> [DATA RECORDS]:
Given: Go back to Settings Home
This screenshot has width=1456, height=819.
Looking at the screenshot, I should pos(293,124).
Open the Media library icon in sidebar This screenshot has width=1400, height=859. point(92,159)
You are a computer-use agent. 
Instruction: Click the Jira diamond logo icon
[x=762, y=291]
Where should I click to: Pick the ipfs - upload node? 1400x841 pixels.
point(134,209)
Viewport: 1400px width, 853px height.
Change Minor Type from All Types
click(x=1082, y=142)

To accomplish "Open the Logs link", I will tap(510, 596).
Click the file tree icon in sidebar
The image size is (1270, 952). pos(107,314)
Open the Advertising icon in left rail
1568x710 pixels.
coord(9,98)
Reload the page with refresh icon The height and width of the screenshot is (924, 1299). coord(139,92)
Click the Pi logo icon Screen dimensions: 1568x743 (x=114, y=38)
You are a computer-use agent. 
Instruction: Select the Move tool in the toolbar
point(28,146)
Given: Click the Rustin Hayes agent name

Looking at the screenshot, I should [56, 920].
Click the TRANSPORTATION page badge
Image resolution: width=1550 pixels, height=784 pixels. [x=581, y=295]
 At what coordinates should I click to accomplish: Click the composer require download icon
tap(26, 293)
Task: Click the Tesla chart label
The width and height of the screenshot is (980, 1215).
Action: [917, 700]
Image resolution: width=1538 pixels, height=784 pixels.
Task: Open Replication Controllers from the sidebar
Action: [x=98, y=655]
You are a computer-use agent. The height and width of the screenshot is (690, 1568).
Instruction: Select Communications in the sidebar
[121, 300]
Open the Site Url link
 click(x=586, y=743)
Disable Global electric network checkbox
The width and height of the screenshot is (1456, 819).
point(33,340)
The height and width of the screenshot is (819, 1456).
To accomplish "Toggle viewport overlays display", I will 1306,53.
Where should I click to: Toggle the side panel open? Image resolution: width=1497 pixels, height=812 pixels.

> [WHAT TO WORK ON]: Go through the material above, find each line with the string "Toggle", and copy it.

> [TASK RESPONSE]:
To accomplish "Toggle viewport overlays display", I will 1306,53.
Where should I click to: Toggle the side panel open? Image resolution: width=1497 pixels, height=812 pixels.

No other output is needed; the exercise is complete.